Distributed Parsing

Sawmill can improve the performance of log processing, database builds or updates by distributing log data in chunks, to parsing servers, which are special instances of Sawmill providing parsing services. Parsing servers listen on a particular IP and port for a parsing request, receive log data on that socket, and deliver normalized data back to the main process on that socket. Basically, this means that a "-a bd" task can farm out parsing to multiple other processes, potentially on other computers, using TCP/IP. When used with local parsing servers, this can improve performance on systems with multiple processors.

The distributed parsing options can be changed through the web interface in Config -> Log Processing -> Distributed Processing. The section below describes how they are arranged in the internal CFG file for the profile; the meanings of the options in the web interface are analogous.

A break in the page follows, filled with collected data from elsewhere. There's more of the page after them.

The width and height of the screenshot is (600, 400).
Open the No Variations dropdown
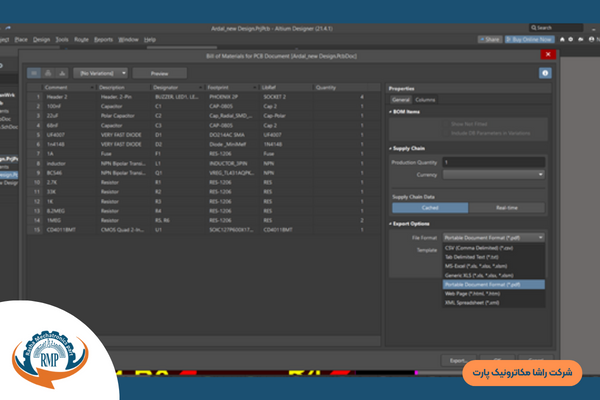pyautogui.click(x=103, y=73)
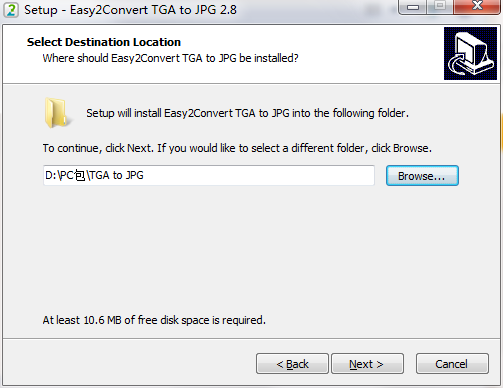Close the Setup window with X
The width and height of the screenshot is (503, 388).
[477, 6]
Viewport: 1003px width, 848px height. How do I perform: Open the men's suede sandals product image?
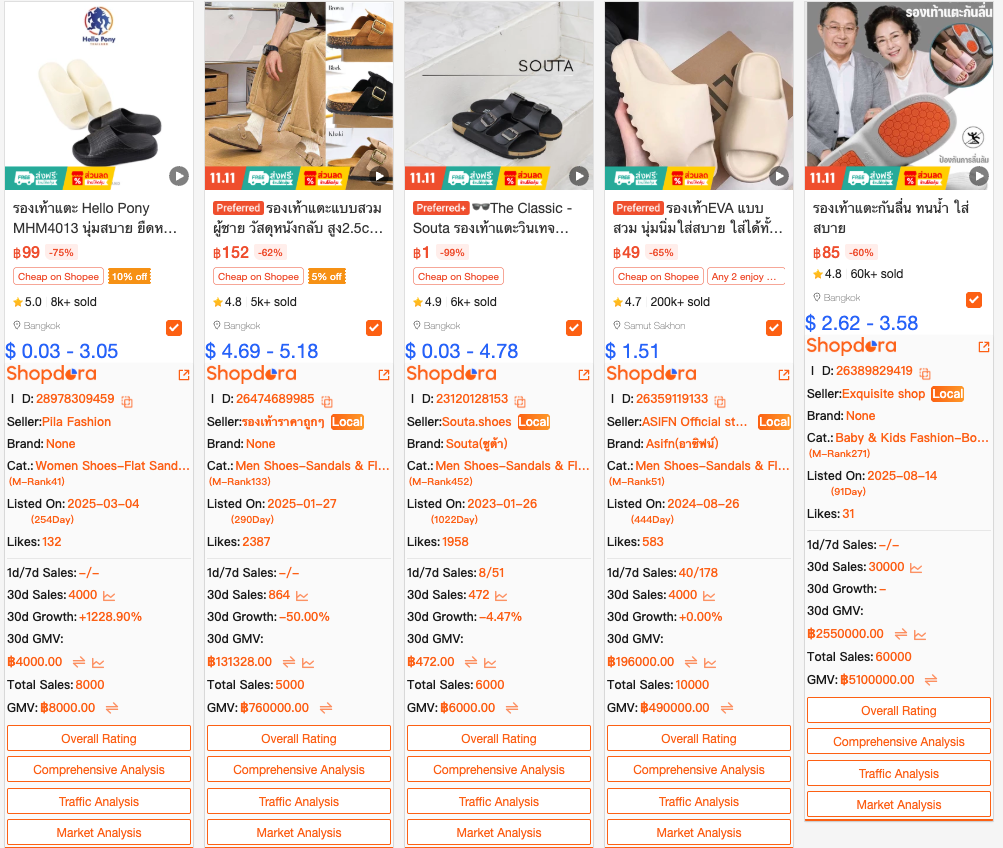point(299,95)
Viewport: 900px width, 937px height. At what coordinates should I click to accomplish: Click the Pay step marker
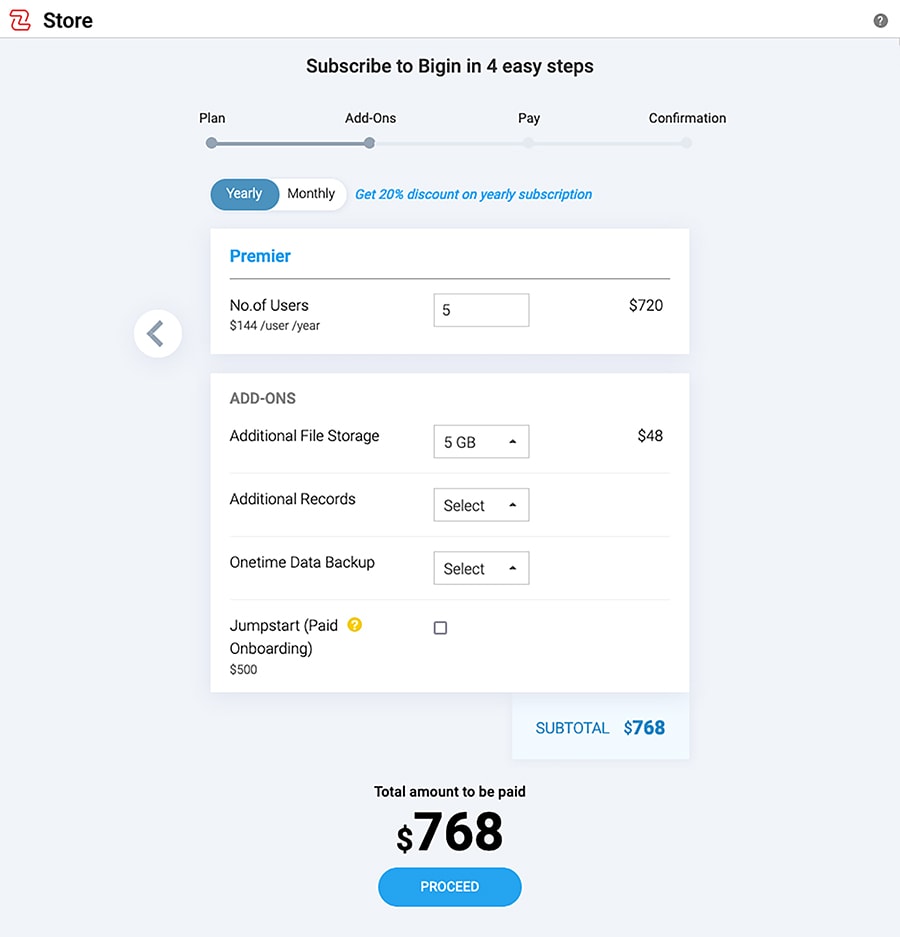tap(528, 143)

The log.processing.distributed node in profile .cfg files controls the distribution of log parsing to parsing servers.

The simplest value of log.processing.distributed is:

      distributed = {
        method = "one_processor"
      }

In this case, Sawmill never distributes parsing; it does all parsing in the main -a bd task.

The default value of log.processing.distributed is:

      distributed = {
        method = "all_processors"
        starting_port_auto = "9987"
      }

In this case, on a 1-processor system, Sawmill does not distribute processing, this acts as "one_processor". On an N-processor system, Sawmill spawns N+1 local parsing servers, and distributes processing to them, and terminates them when it is done building the database. The first server listens on the server specified by starting_port_auto; the next one listens on starting_port_auto+1, etc.

If only some processors are to be used for distributed processing, it looks like this:

      distributed = {
        method = "some_processors"
        number_of_servers = "4"
        starting_port_auto = "9987"
      }

This is similar to "all_processors", but uses only the number of processors specified in the number_of_servers parameter.

The final case is this:

      distributed = {
        method = "listed_servers"
        servers = {
          0 = {
            spawn = true
            hostname = localhost
            port = 8000
          }
          1 = {
            spawn = true
            hostname = localhost
            port = 8001
          }
          2 = {
            spawn = false
            hostname = wisteria
            port = 8000
          }
          3 = {
            spawn = false
            hostname = wisteria
            port = 8001
          }
        } # servers
      } # distributed

In this case, the parsing servers are explicitly listed in the profile. Sawmill spawns those where spawn=true (which much be local), and also shuts those down at completion. Those where spawn=false must be started explicitly with "-p {profilename} -a sps -psh {ip} -psp {port}". In this example, two of them are local (servers 0 and 1), and two are remote (on a machine called "wisteria").

This final case can be used to distribute log processing across a farm of servers.